Stillness doesn’t arrive clean.
It presses in stages (the squeeze around her ribs first), then the arm bent back until it stopped belonging to her entirely. She knows this feeling. Her body has catalogued every variation: the initial panic when air becomes precious, the way her lungs clutch at nothing, the metallic taste that floods her mouth when oxygen turns scarce.
At first there’s the fight. Always the fight. Her boots scrape against the mat, desperate and graceless. Her free hand reaches for something solid: the ropes, an ankle, anything that might anchor her to consciousness. But the cinch tightens anyway. Thighs lock around her throat like a vise. Air narrows to a thread, then to nothing at all. Her breath shifts like a candle in the wind, threatening to vanish altogether.

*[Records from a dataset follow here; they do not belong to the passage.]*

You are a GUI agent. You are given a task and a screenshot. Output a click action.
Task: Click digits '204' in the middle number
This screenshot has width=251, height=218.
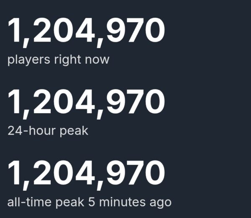(x=64, y=101)
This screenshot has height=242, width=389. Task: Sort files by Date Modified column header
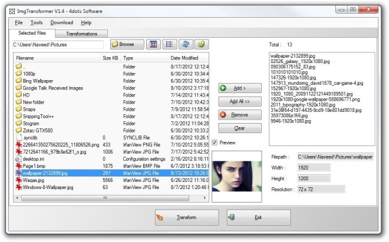coord(184,58)
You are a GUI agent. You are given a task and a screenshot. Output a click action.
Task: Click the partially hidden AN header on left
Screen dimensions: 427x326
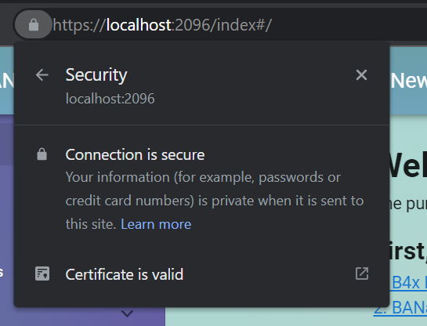click(x=7, y=81)

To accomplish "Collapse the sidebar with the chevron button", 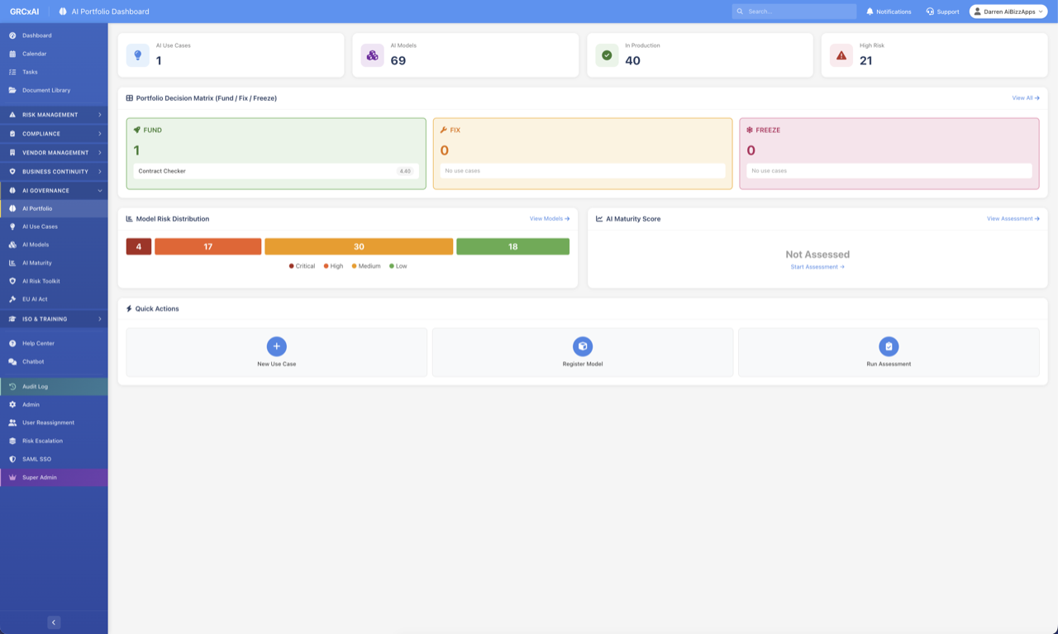I will [54, 622].
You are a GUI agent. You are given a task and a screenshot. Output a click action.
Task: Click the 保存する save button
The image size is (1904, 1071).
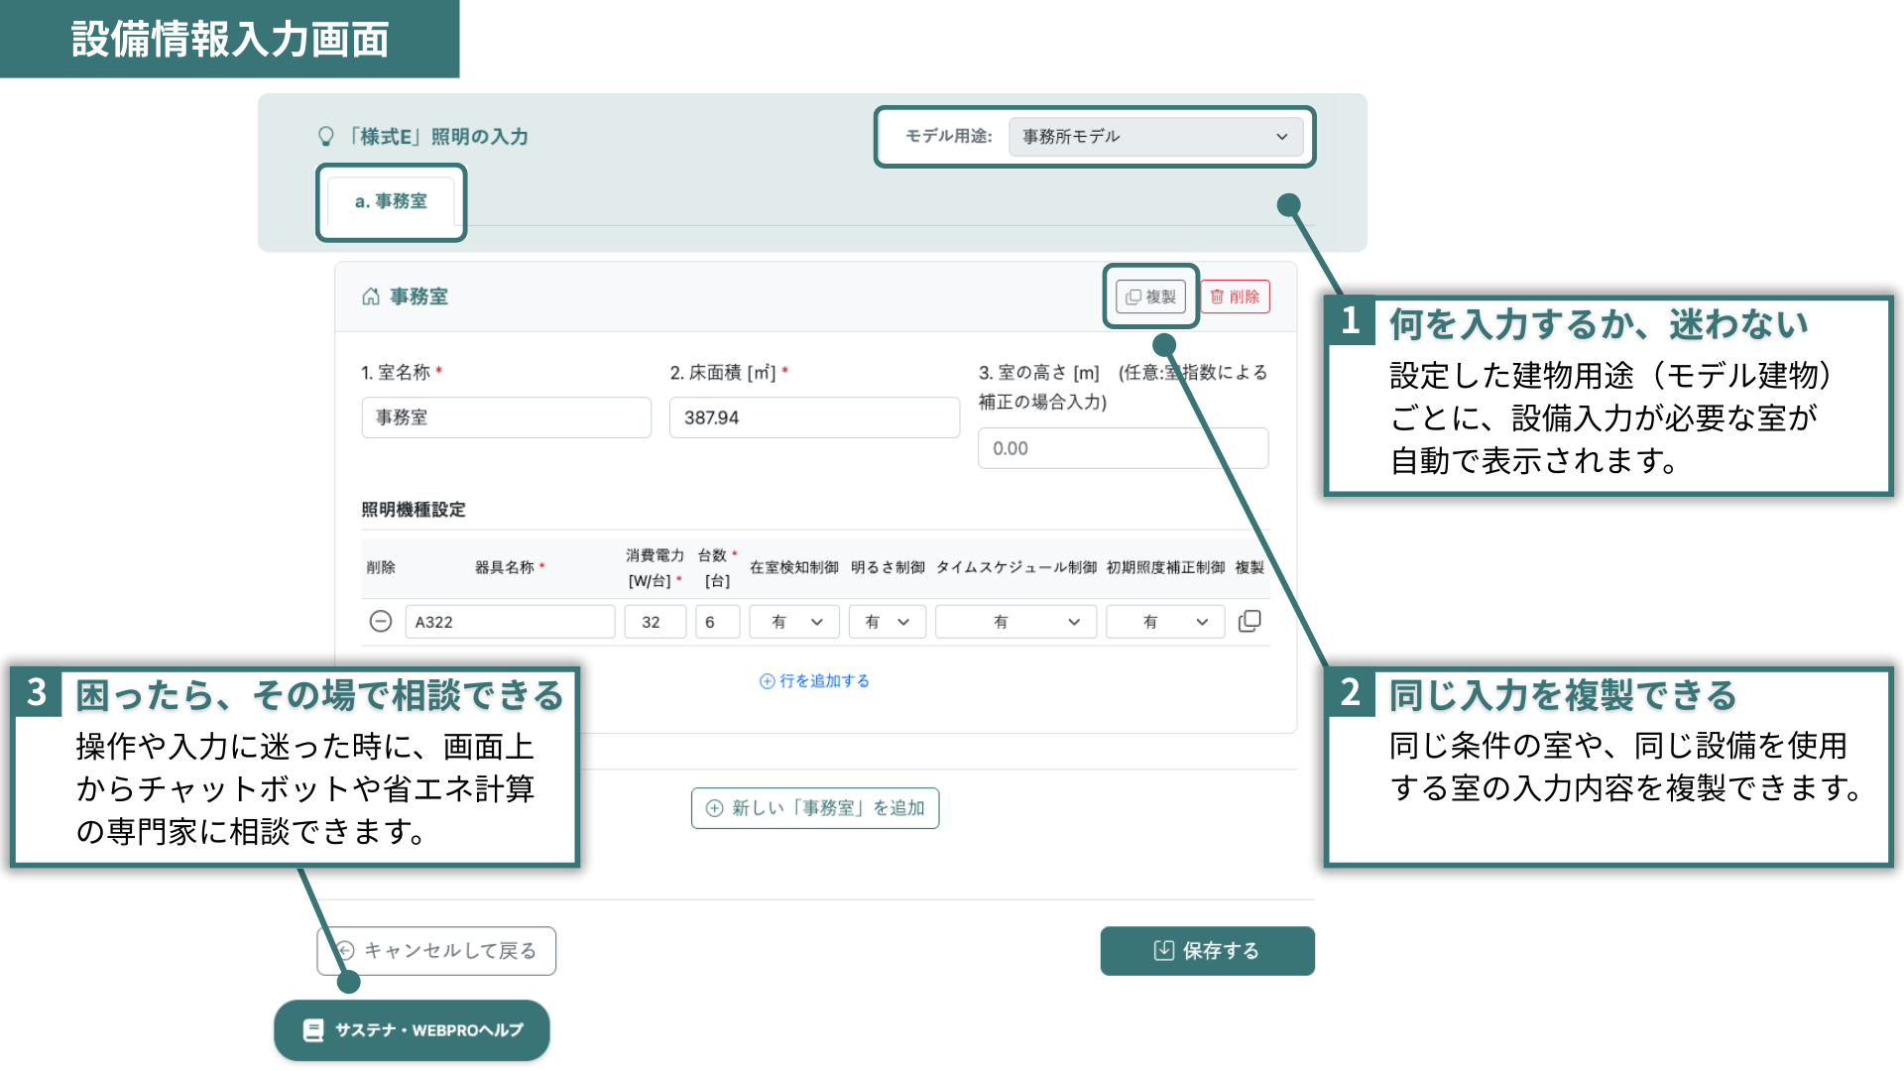click(1207, 951)
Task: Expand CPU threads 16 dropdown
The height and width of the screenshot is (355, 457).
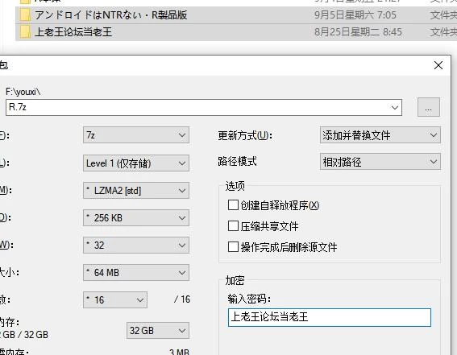Action: (x=115, y=299)
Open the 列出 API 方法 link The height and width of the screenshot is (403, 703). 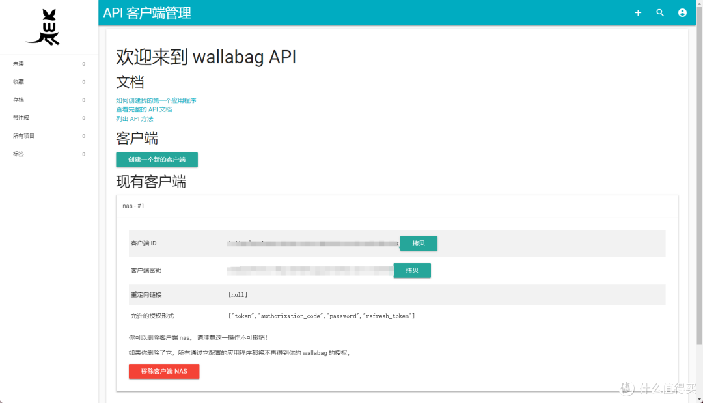(x=134, y=118)
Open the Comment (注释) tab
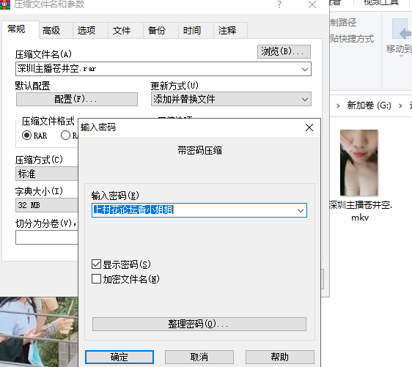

The crowd becomes one endless, muffled roar. She’s heard this sound before; thousands of voices blending into white noise, excitement and bloodlust indistinguishable from each other. The arena lights above smear into haze, too bright and too distant. Her hands paw forward, nails raking at nothing but empty air. Her legs go heavy, foreign things attached to someone else’s body.
Her chest skips a beat. Stutters. Tries again.
Somewhere near her head, a figure bends low. Probably the referee, checking her pupils, her pulse, the color draining from her face. But whatever words he speaks collapse under the blood rushing in her ears (that familiar whoosh that sounds like ocean waves or highway traffic or the end of everything.)
The slip is gradual. It always is.
Vision pixellates first, breaking apart like a television losing signal. Her limbs fall slack, muscles releasing their grip on consciousness. A curtain drags across her eyes, inch by methodical inch, until black takes the rest. She’s been here before. This place between awake and gone, where her body floats and time moves like honey.
The world doesn’t pause for her unconsciousness. It never does. Noise rages outside this bubble of silence: boots stomping on concrete, voices shouting instructions she can’t parse, the sour heat of bodies crammed together in anticipation. But it all runs past her now, irrelevant as weather.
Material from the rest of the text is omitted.